The largest mobile film event in Britain, the festival aims to present and promote contemporary Polish cinema to audiences that would otherwise have no opportunity to experience Polish film. During an ongoing four-month festival, viewers have the opportunity to watch the latest full and short Polish film productions, meet filmmakers and producers, and take part in exhibitions and concerts. As a media practitioner I was curious as to the differences in British and Polish culture and how this would be reflected in their films.

    Love your enemies

‘Zamach’ or ‘assassinate in English is a largely experimental short film by artist Yael Bartana which brings back into light the demons that history has left behind. It questions the readiness of polish jewish relations associated with the polish renaissance in an engaging curiously realistic and thought-provoking way whilst questioning societies readiness to accept the ‘other’. It deals with the difficulties of cultural integration in an unstable world full of political warfare through the utilising of  heartfelt and powerful speeches , set in the near future, during the funeral ceremonies of the Jewish Renaissance Movement in Poland leader, who has died from the hands of an unknown assassin. The leader’s death becomes the symbolic founding myth of a new movement, which leaves the audience to think about a possible make-believe political proposition to be implemented in the nearest future in Poland, somewhere else in Europe, or in the Middle East and the effects that it would have.

Controversially directed by the first ever foreign artist to represent Poland , Bartana has created a trilogy all offering an insight into the countries culture whilst calling for the ‘return’ of three million Jews to the land of their forefathers.. The film itself is overtly political and patriotic with blatant colour schemes of Red white and black costuming and colour rendering by Ido Kavilla. This combined with the moving speeches of the political speakers makes for a very powerful short film. A particularly moving scene involves angelic children singing the emotional ‘The planted heart’ by Hatikva through theirs fear and symbiotically in unison. The children of the future aware of the importance of the event on their people. You can’t help but feel moved by the contagious mass emotion that projects from the crowds of mourners and in the voices of powerful people.

All walks of life together

For a short film Zamach is effective in creating empathy. A widowed Stowek weeps next to her lovers open coffin as grandeur crowds of people pay their respects, you feel like you are in the crowd yourself mourning for this remarkable mans death , the subsequent death of stability and it makes you care about something you probably have never thought seriously about before.

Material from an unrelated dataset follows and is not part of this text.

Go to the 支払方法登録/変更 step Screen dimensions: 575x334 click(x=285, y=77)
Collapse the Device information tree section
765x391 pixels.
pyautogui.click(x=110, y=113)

The feeling of unison and passion is well established from the whole mise-en-scene and you can leave the room uplifted and twice as lighter. People stand in pure white masks where the colour of their face is insignificant in their quest for harmony. This idea of developing a multiethnic community where there is complete harmony is one that has been dealt with for many centuries through film however I felt this interpretation by Bartana to be genuinely motivational. If I had not seen this film I would have actually had no idea that this was still a current problem in Poland and I would not have felt moved to care but as a result of Zamach I do. Intense.